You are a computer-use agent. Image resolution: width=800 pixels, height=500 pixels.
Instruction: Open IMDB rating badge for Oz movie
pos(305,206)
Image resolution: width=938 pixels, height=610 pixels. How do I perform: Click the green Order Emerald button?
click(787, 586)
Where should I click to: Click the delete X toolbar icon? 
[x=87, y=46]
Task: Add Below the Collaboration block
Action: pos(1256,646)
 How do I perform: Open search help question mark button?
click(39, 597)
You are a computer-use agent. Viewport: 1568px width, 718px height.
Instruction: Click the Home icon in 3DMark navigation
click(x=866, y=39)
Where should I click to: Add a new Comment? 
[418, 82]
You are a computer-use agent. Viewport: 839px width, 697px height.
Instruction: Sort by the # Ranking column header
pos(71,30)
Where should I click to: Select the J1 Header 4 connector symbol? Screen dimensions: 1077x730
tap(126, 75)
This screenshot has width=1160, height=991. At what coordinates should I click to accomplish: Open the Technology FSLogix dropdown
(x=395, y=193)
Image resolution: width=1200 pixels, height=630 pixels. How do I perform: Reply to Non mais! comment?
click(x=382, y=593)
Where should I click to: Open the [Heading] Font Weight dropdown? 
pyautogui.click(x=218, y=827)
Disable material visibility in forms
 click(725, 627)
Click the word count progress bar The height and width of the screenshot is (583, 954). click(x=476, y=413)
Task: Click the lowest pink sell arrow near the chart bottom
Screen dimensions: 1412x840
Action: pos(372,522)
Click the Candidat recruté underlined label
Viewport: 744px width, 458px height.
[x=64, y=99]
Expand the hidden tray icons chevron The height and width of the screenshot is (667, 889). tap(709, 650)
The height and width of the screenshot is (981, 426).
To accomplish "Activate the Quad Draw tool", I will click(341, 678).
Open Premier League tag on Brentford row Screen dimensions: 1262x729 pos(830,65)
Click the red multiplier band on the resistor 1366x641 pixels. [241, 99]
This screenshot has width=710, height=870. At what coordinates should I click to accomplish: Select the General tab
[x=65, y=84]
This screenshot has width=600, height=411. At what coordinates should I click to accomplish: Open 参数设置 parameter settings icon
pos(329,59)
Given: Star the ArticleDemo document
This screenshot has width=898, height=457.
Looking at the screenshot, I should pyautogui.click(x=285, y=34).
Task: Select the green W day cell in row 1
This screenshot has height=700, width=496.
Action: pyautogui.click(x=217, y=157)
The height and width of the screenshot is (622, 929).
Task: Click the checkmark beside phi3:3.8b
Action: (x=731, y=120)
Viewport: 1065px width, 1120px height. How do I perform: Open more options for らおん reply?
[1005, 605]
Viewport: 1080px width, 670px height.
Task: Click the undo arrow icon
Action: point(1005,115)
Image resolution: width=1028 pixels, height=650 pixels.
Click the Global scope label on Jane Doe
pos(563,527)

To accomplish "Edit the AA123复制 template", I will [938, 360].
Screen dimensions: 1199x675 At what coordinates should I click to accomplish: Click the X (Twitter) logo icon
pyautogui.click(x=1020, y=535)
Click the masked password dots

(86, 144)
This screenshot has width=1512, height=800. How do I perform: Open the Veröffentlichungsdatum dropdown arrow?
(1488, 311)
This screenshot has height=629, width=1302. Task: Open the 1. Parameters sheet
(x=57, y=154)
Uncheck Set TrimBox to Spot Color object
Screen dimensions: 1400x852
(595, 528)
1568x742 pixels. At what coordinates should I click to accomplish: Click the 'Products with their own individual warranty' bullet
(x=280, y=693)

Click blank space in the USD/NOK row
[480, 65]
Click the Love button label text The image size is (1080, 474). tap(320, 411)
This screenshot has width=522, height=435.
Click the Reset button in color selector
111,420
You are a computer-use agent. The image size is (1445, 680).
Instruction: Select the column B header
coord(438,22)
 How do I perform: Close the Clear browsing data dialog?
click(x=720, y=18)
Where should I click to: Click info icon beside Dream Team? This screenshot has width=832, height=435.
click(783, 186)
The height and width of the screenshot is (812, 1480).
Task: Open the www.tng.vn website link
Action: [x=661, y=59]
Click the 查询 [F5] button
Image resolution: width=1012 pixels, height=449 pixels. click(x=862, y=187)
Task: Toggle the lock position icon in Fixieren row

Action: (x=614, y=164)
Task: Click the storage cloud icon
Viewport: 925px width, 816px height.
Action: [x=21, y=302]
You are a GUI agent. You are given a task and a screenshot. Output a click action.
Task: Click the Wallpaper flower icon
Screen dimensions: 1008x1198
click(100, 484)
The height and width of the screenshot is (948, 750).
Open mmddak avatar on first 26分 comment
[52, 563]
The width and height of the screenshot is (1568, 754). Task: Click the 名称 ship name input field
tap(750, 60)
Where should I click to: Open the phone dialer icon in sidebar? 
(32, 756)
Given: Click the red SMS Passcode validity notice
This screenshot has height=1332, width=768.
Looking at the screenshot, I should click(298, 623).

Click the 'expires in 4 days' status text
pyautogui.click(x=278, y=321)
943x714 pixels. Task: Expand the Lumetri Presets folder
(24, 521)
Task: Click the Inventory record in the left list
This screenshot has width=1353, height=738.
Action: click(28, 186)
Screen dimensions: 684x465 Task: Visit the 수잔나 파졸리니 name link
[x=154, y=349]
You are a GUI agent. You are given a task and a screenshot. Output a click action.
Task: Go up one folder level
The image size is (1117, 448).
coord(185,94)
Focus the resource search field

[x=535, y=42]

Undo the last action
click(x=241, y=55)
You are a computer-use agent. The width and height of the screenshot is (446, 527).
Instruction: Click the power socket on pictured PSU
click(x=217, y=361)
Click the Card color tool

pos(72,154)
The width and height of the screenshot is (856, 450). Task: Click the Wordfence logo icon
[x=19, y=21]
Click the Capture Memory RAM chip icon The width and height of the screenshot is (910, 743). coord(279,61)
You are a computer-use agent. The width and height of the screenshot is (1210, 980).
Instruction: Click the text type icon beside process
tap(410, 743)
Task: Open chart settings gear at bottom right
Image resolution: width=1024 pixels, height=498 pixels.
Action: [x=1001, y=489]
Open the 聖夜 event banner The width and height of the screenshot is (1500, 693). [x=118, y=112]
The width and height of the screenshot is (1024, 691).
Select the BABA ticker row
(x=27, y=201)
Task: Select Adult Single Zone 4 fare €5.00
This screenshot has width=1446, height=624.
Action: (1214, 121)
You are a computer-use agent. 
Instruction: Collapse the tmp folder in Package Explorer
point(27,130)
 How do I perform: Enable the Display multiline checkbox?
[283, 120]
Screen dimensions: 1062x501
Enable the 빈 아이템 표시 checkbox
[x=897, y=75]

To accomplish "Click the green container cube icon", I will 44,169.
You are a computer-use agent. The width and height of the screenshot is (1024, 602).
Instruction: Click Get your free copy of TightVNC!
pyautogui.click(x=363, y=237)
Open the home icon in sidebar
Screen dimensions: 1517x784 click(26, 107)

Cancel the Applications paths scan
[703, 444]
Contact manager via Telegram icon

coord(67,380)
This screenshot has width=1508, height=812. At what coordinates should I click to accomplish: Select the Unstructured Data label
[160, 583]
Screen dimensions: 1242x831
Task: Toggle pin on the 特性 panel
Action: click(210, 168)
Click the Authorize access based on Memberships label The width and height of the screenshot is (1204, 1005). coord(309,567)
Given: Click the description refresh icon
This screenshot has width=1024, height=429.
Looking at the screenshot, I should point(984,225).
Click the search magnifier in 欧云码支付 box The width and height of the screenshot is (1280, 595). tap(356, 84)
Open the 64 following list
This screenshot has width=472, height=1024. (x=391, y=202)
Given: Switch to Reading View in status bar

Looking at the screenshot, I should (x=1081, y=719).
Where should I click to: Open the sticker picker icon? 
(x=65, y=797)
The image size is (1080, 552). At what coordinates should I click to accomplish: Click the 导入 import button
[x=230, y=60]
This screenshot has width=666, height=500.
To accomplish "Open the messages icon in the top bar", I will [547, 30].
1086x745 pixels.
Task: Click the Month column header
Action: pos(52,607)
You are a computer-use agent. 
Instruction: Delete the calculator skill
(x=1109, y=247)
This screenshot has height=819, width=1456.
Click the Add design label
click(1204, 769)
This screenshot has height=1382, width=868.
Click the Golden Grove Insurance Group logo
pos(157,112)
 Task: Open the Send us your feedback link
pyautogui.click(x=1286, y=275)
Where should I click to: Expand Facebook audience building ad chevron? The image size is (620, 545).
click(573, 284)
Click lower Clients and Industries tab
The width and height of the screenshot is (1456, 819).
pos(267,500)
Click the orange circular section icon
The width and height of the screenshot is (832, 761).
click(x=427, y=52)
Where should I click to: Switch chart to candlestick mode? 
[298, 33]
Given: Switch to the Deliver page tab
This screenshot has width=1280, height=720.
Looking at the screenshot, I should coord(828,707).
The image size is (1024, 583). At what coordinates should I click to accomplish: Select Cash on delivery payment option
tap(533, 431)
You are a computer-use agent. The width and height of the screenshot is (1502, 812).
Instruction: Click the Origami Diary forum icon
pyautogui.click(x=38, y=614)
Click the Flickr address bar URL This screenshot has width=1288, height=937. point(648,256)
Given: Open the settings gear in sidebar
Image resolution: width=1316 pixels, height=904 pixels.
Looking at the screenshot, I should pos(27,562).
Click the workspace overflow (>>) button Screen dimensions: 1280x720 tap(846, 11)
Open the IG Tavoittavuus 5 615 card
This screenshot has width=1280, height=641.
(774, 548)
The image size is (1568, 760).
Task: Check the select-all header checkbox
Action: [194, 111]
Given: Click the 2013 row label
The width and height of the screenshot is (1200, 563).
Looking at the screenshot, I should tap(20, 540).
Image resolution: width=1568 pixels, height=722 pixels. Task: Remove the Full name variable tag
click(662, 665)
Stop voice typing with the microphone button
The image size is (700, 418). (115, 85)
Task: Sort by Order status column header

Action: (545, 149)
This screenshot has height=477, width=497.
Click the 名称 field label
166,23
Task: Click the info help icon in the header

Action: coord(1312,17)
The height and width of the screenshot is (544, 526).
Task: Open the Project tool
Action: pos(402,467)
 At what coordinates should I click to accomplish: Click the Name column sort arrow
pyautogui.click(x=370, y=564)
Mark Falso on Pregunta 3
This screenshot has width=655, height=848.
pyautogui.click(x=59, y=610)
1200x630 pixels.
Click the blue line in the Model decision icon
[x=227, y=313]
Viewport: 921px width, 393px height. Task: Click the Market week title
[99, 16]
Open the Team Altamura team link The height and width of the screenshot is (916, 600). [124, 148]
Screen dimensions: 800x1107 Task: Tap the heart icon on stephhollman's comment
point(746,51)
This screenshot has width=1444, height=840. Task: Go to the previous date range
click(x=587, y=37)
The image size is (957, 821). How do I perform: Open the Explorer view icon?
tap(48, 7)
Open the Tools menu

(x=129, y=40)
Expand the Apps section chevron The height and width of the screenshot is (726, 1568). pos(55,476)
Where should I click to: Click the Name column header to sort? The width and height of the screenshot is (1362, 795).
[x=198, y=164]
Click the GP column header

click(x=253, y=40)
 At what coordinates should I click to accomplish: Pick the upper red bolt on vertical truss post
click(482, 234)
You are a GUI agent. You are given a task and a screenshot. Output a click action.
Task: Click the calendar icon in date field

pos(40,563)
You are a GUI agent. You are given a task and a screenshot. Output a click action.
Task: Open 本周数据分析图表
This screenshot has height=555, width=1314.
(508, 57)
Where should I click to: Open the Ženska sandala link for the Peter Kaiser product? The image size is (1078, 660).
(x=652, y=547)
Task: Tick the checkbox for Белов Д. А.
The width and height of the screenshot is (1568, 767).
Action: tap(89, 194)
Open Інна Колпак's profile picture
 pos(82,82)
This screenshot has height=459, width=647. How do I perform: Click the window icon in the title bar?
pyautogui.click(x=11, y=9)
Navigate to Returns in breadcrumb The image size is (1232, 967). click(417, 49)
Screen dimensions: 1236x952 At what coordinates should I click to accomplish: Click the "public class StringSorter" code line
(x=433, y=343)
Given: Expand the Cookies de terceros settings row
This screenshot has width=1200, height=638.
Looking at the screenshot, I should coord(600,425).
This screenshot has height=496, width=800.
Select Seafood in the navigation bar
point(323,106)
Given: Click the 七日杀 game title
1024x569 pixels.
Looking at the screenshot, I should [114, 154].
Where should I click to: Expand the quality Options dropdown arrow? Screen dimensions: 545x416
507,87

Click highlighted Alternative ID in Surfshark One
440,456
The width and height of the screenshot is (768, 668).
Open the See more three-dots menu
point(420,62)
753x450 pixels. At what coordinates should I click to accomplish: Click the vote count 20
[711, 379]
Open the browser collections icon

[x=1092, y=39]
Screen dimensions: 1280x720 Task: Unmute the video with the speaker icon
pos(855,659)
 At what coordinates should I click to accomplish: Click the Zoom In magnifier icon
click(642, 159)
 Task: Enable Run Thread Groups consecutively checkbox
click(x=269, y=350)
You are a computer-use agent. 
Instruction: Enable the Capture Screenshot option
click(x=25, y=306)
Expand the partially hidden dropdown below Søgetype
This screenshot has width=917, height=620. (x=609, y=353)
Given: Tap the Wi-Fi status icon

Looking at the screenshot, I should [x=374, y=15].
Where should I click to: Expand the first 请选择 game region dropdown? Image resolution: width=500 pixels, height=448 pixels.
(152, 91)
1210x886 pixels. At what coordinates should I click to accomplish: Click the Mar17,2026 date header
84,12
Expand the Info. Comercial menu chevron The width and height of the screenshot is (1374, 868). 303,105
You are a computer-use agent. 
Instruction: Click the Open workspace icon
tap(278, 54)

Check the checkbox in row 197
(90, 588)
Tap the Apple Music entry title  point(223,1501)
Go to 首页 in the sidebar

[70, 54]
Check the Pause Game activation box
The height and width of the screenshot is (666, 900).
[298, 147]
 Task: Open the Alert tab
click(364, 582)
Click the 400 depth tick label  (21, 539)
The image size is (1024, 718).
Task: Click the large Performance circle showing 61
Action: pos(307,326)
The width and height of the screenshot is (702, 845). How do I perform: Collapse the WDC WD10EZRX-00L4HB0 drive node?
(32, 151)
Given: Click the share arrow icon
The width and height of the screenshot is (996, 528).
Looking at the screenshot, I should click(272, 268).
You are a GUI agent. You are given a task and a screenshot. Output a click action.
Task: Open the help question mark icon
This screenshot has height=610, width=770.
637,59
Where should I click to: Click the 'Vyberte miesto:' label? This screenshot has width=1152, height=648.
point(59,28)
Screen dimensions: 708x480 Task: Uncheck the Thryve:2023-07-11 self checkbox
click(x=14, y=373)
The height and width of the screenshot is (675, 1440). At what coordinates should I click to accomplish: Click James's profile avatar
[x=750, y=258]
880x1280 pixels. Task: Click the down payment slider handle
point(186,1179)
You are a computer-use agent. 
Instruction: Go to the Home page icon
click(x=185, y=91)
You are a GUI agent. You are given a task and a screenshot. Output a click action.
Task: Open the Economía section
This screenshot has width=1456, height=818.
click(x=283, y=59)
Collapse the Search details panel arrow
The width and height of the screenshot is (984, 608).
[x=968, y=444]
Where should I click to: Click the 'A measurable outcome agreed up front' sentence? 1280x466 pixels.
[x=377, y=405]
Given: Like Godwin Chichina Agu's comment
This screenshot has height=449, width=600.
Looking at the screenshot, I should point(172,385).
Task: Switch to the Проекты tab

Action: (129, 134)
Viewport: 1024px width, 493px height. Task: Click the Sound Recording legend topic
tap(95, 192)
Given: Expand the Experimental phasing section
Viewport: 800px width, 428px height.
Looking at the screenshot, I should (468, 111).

WHAT TO WORK ON: Go through the entries above and report each line with the string "bottom" in it.

TASK SOLUTION:
Task: Click the lowest pink sell arrow near the chart bottom
Task: Open chart settings gear at bottom right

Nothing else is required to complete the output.